The plane lifted away from the airstrip with only a few jolts. Soon they were up in the sky, up where there was nothing to see through the window but clouds. Better, anyway, than looking at Kalin’s face. It was taking pretty much all Chapel’s resolve not to reach over and strangle the man in his seat. Of course, if he did, the plane would have to put down prematurely, and that would delay Chapel in the course of his revenge against Nadia. He supposed you had to pick your battles in this life.

“It looks like we’ll be working together,” Kalin said. “My orders are to keep a close watch on you but to follow your lead until I am told this is no longer appropriate.”

“Let’s get one thing straight, Kalin,” Chapel said. “We are not partners. I’m not working with you. I’m working for Colonel Valits on behalf of my government. If you catch on fire during this operation, I won’t spit on you to put you out.”

“I could say much the same,” Kalin told him. “I advised strongly against this madness — this foolish notion of sending you to catch her. This is an internal Russian matter, and bringing you in is folly. You should never have been briefed about what happened at Izhevsk. But Valits is a frightened man, just now. He thinks we need every resource available to catch Asimova.”

“Maybe he’s right. Considering that if we don’t, she could start World War III any time she wanted to. And that she’s got nothing to lose.”

“There’s no need to lecture me on her capabilities.

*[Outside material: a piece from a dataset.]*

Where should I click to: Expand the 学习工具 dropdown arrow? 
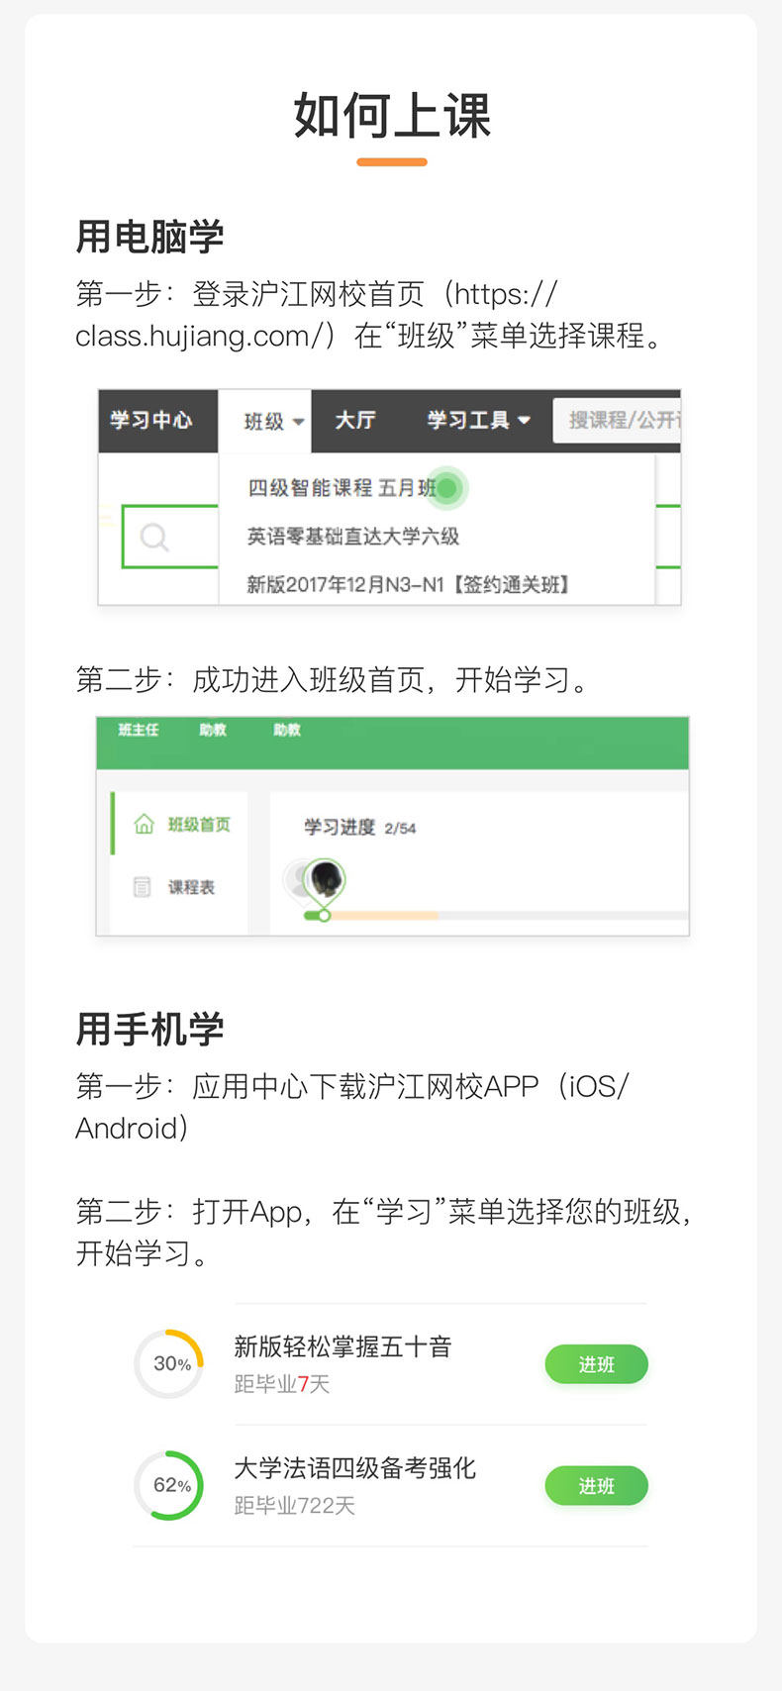(524, 420)
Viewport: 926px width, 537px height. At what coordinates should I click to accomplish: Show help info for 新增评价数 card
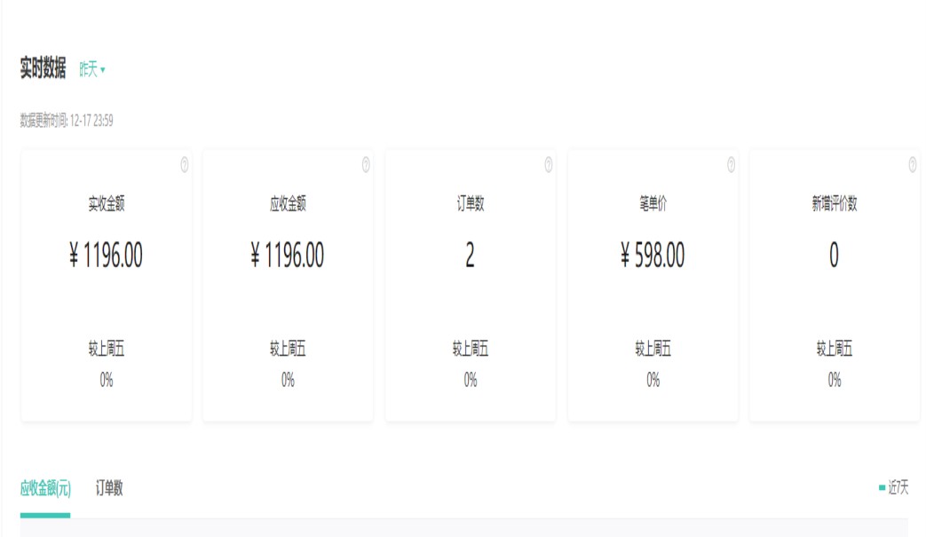[912, 164]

I’ve been chasing the terrorist Asimova for longer than you knew she existed,” Kalin explained. “I’ve gone to incredible lengths to find her and stop her. I will not waste all that time and effort.”

Chapel found that he needed to know, more than he needed to get away from Kalin. “How long have you known what she was up to?”

Kalin studied his face for a while, as if trying to decide how much to tell him. Finally he shrugged and said, “It doesn’t matter now. I’ll tell you everything. It started as a matter of routine. Any agent of FSTEK working on recovering lost plutonium is, of course, carefully screened. There are so many temptations in that mission — one must consort with criminals and foreign agents, any of whom would gladly pay a king’s ransom for even a small quantity of fissile material. Plutonium is, gram for gram, the most precious metal on earth. More than one of our agents has succumbed to making a deal with someone he should have arrested instead. So we keep a close eye on them. Asimova was especially worth watching, because she was a known political.”